For the type of example given in your question, personality must be used as a noun adjunct. There is no special “adjectival form”, although you could construct an artificial one in order to achieve a certain tone.

A person’s personality is a combination of many elements, almost like a portfolio, and as a word it functions the same way.

For example, the Myers-Briggs and Big Five models start with a set of “traits” that are all present to some degree.

When you use personality as an adjective, you are saying that the noun it modifies is qualified by its association with a set of things, which includes all of the possible relationships amongst them, as well as their individual natures. Thus, a team might fail because of personality differences or personality clashes amongst its members, but it could also fail as a result of personality deficits that all of its members have in common (lack of openness to new experience, for example).

There are many nouns in English that refer to collections, and which don’t have a commonly used adjectival form.

For example, rain has the simple adjective rainy, but the collection of phenomena referred to as weather does not have an equivalent form. One could speak of “weatherish delays” on a sea voyage or “a weatherly choice of overcoat”, but these are contrived forms intended to draw attention, not words that would be generally used.

  • You are not using personality as an adjective when you use a noun to modify another noun. That's why talking about an extremely personality trait is ungrammatical. If that were an adjective like personal it would have been fine but it's not. It's still a noun. See the difference? Compare an extremely personal trait with an extreme personality trait.
    – tchrist
    Feb 18, 2019 at 3:17

As a derivative of the word "personal" the adjective "personalized" can be contextually used.

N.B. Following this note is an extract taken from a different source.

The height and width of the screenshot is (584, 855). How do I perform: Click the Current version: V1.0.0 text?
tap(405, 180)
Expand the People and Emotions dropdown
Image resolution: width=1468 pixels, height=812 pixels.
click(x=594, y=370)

The adjective "individual" would also convey the meaning that you seek in your examples. There are some other synonyms that might work as well.




  • Agree. But then we'd be talking about synonyms, not a derivative of the word "personality", whose Latin root is personalis, of a person. I was simply curious if there is an adjective in modern English for "personality", as in my impression, the modern usage and understanding of the word "personal" seems to deviate far away from "personality".